▶ **WHAT IS EXPECTED**
Look through the listing below for the line containing "At what coordinates". Copy it and each line after it up to and including the line containing "Task: Select the J411AP motherboard value", exactly, leaving out pictures.

[Opening INFORMATION SUPPLIED section]

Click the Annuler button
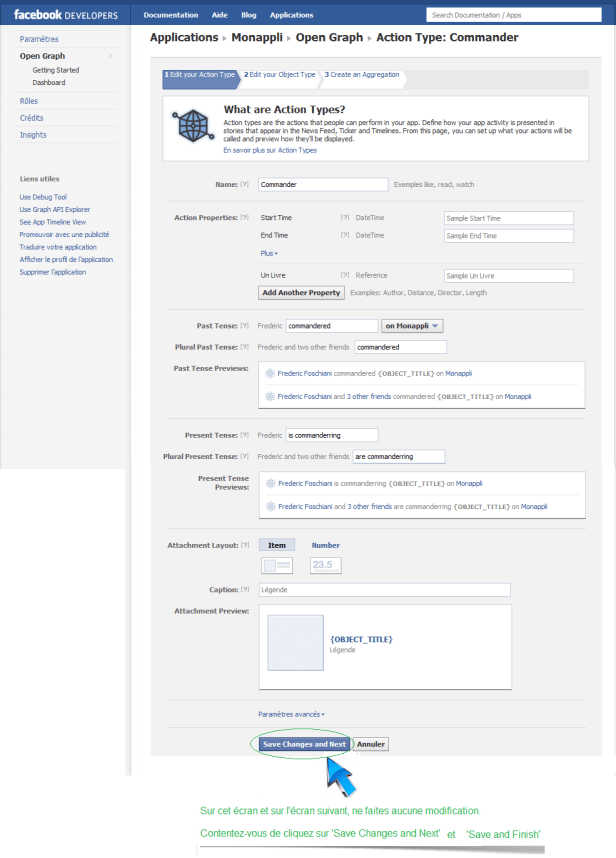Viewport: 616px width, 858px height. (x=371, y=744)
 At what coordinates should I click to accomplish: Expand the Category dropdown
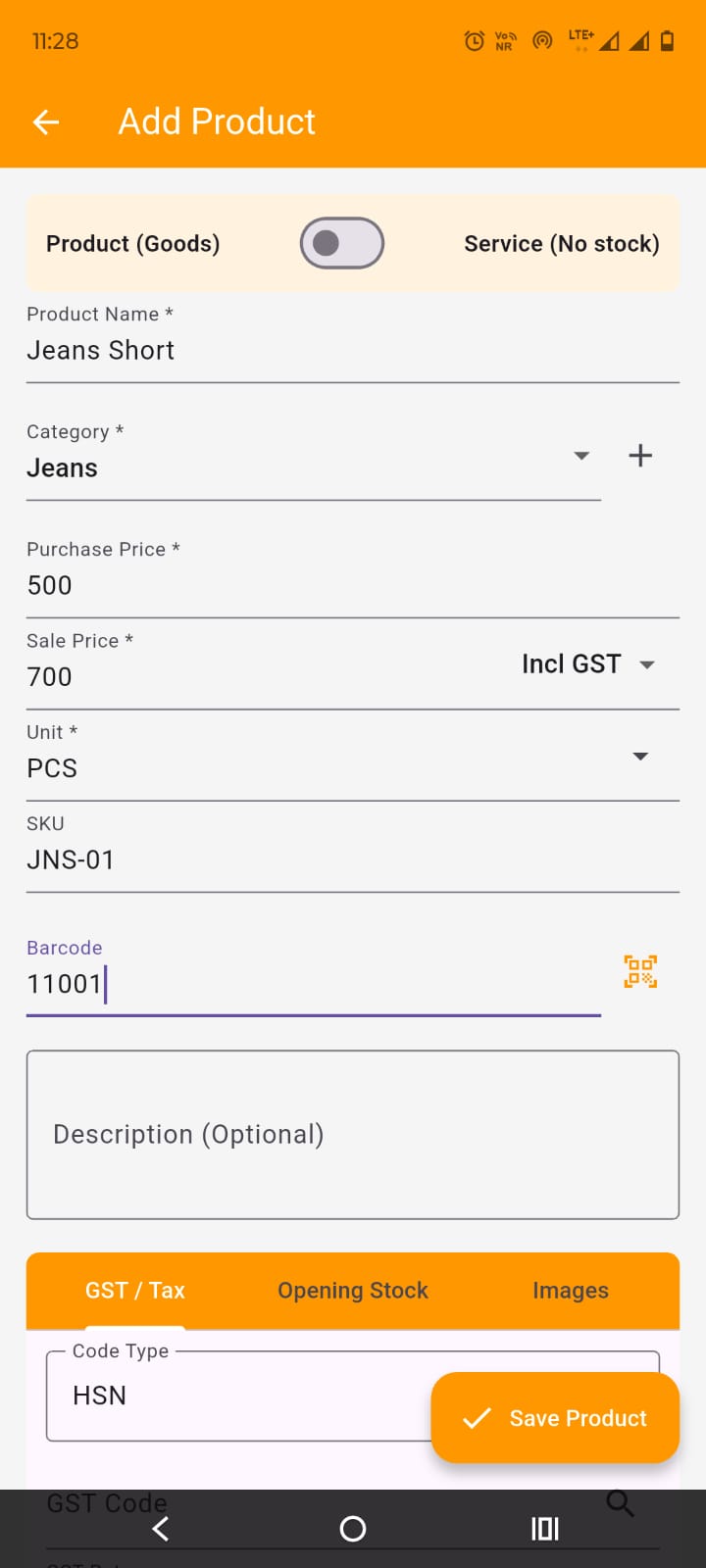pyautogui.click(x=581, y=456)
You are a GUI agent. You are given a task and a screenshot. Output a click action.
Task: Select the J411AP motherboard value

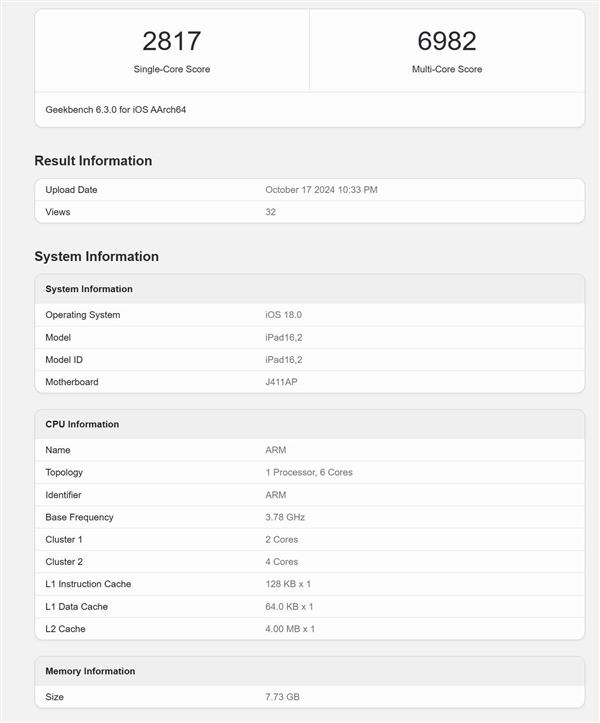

[Closing INFORMATION SUPPLIED section]
[Opening INFORMATION SUPPLIED section]

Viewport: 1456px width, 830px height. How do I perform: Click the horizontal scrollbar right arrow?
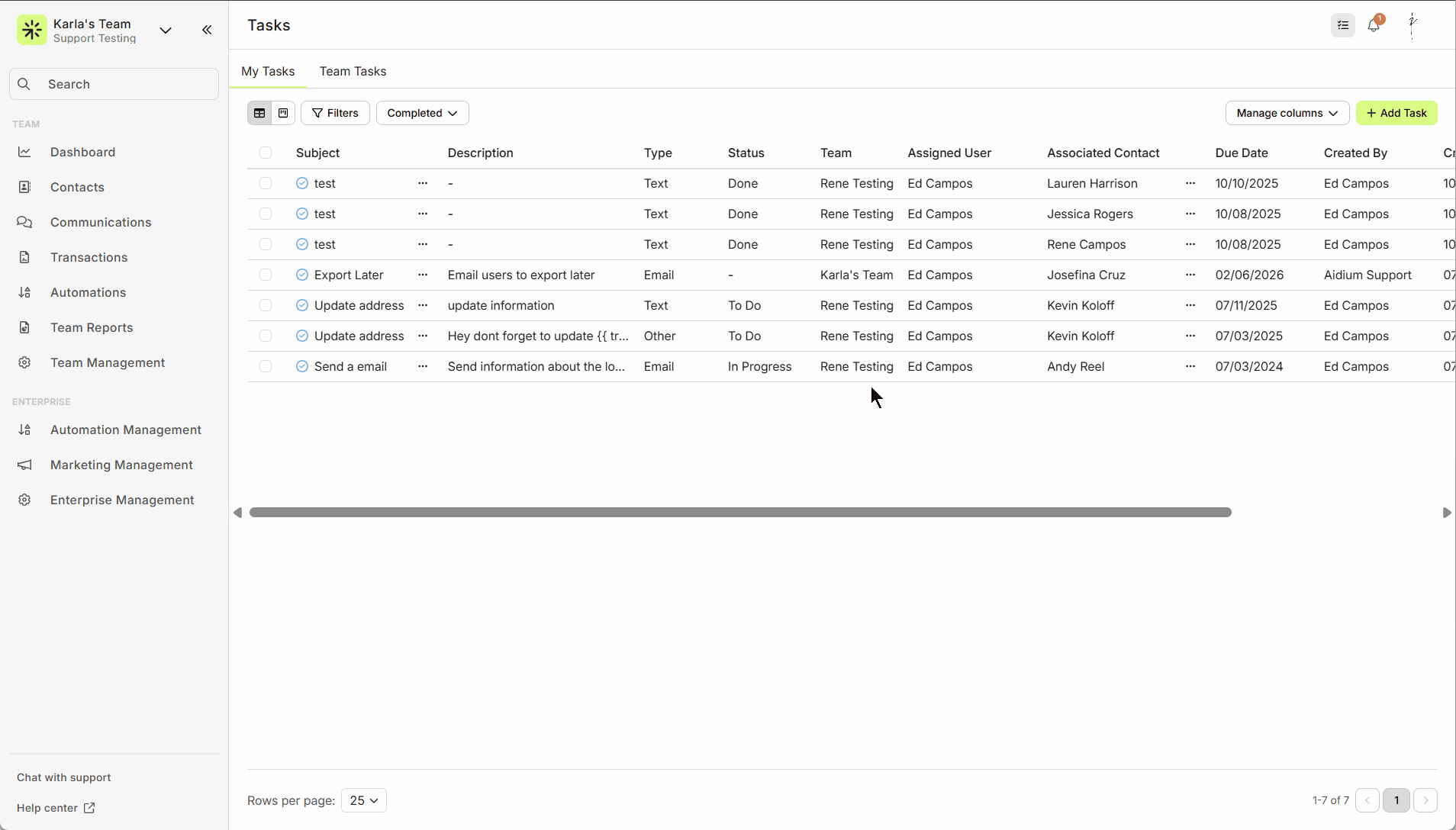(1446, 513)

[Closing INFORMATION SUPPLIED section]

▶ **TASK ANSWER**
 At what coordinates should I click to accomplish: Expand the Category dropdown
pyautogui.click(x=581, y=456)
You are a GUI agent. You are given a task and a screenshot. Output a click action.
Task: Select the J411AP motherboard value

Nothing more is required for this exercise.